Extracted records
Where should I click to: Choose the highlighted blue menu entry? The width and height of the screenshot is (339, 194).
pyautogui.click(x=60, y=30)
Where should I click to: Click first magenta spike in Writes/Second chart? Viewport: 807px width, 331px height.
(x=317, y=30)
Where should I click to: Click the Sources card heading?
...
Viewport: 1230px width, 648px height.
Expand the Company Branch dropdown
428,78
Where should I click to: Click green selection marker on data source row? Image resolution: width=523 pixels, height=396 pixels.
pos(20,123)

**TASK PROMPT**
Starting with the line that holds "Where should I click to: Click first" and ending with the line that holds "Where should I click to: Click the", retype every line in the data above exactly, and nothing else.

**RESULT FOR THIS TASK**
Where should I click to: Click first magenta spike in Writes/Second chart? Viewport: 807px width, 331px height.
(x=317, y=30)
Where should I click to: Click the Sources card heading?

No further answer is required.